Toward the close of his life, this man of prayer arrived at some very pointed conclusions, which might be applied
to the Church of the present day with equal appropriateness.
The reason why the Methodists in general do not live in this salvation is there is too much sleep, too much
meat and drink, too little fasting and self-denial, too much conversation with the world, too much preaching and
hearing and too little self-examination and prayer.

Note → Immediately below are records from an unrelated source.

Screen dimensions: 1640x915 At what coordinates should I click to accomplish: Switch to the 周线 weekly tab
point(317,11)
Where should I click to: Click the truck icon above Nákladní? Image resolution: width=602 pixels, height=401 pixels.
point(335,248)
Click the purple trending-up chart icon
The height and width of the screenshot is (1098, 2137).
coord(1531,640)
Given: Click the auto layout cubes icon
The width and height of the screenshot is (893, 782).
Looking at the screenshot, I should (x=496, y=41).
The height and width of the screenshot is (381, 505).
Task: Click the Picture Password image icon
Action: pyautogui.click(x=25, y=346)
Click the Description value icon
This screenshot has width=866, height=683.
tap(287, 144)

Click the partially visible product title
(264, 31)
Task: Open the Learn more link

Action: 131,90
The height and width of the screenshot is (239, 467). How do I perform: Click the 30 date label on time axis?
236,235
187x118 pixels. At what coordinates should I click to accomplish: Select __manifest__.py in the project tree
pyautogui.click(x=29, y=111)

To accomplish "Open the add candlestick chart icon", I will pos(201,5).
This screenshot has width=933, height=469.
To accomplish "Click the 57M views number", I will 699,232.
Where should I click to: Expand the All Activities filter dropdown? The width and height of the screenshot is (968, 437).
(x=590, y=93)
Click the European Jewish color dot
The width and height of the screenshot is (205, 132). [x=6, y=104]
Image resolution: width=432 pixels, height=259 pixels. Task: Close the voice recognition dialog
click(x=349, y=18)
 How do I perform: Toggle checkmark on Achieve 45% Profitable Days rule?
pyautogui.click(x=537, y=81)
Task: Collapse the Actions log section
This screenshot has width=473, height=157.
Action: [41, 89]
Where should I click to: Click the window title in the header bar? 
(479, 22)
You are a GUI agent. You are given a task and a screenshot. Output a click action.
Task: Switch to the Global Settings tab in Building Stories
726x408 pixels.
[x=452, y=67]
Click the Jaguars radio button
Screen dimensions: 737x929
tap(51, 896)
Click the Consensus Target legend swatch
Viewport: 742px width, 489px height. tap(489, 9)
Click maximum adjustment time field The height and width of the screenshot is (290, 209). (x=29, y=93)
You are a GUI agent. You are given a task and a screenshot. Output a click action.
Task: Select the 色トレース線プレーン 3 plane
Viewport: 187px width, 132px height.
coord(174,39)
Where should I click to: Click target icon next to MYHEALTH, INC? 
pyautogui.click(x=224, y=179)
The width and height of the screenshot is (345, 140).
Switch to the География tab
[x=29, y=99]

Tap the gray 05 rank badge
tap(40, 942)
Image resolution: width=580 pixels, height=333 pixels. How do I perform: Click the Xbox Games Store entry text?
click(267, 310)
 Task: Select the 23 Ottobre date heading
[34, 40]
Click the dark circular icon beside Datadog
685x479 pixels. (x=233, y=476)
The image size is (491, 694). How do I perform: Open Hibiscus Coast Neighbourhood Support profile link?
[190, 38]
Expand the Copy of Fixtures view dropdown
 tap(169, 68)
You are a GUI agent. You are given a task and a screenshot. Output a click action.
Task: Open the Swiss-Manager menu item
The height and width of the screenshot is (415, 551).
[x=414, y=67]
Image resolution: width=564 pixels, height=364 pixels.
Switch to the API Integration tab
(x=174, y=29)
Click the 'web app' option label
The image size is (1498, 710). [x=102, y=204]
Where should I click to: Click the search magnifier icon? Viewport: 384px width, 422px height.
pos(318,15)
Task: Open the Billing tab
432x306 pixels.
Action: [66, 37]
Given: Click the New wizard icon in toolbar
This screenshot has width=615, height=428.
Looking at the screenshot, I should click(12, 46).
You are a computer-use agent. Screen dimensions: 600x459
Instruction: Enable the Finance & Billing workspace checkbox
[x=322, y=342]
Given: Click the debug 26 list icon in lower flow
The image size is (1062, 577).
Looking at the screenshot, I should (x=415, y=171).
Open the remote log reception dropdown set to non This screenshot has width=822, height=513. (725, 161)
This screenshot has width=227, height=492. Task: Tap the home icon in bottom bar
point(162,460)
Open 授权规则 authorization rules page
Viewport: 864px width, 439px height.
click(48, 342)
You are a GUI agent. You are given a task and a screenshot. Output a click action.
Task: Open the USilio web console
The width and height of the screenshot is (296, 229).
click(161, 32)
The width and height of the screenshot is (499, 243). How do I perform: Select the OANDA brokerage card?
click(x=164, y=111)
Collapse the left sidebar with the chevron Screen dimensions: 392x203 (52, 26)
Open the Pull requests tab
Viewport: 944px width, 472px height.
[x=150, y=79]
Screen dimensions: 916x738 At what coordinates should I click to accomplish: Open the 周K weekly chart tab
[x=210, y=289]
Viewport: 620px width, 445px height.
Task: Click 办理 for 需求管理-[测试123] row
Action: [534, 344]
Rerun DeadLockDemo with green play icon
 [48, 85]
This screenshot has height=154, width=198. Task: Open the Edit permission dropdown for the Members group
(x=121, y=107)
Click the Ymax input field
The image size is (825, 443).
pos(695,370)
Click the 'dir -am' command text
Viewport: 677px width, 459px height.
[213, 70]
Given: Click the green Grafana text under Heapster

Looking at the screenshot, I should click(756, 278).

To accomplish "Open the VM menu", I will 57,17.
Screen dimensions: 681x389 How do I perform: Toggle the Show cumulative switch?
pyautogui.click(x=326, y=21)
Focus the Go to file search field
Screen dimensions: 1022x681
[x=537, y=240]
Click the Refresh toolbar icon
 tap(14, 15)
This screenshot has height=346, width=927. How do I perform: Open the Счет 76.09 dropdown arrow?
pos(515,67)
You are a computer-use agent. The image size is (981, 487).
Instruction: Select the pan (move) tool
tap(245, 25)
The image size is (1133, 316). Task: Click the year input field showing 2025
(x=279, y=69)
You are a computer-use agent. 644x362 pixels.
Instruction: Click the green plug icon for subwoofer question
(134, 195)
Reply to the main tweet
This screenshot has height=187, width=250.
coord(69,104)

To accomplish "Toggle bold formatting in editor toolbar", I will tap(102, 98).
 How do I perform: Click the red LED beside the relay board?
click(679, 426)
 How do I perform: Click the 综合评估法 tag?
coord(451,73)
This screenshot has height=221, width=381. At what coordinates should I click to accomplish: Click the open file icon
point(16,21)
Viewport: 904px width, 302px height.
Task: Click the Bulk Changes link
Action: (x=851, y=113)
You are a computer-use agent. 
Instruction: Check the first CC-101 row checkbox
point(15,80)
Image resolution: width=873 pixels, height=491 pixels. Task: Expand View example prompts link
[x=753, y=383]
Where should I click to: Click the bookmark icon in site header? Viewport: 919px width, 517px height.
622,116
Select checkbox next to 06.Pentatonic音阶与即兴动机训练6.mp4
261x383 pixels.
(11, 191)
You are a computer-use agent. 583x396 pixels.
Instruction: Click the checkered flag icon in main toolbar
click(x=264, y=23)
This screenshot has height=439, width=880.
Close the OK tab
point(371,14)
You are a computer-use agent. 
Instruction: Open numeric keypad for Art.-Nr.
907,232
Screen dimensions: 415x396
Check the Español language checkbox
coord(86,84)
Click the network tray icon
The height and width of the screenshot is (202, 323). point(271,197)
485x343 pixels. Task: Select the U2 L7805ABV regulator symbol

A number of Methodists now will be in public the whole of the Sabbath; and, if they heard angels all the time,
they would be backsliders. It is astonishing how the devil is cheating us, at the same time, filling for a moment our
heads and emptying our hearts.
What shall we do? How shall we return? Is it possible to bring the body back by the same way or into the same
way? I fear not. I sometimes nearly lose my hope. In all churches, till the present time, Satan has used outward
splendour to darken the inward glory. Is it too late to see, to know, to understand the temptations of the devil?
William Bramwell, at the close of the Methodist Conference, died in Leeds. The last night of his life, he remarked
to a group of friends, It strikes me that one of us will be gone in three or four months. After retiring to his
room, he was overheard praying with great earnestness. Again, at two oclock in the morning, he was pleading
with God. Coming downstairs half an hour later, he said to the servant girl who was there, Praise the Lord! Glory
be to God! He prayed with her before leaving the house and, soon after, not far away, he was found, apparently
very ill, by two policemen. Sending one of them for help, he gasped, Be quick; I shall not be here long. And
so he passed to be with his wonderful Lord with Whom he had communed for so many years. This dear man of
God was not yet sixty, but what a legacy he has left all posterity from that day to this!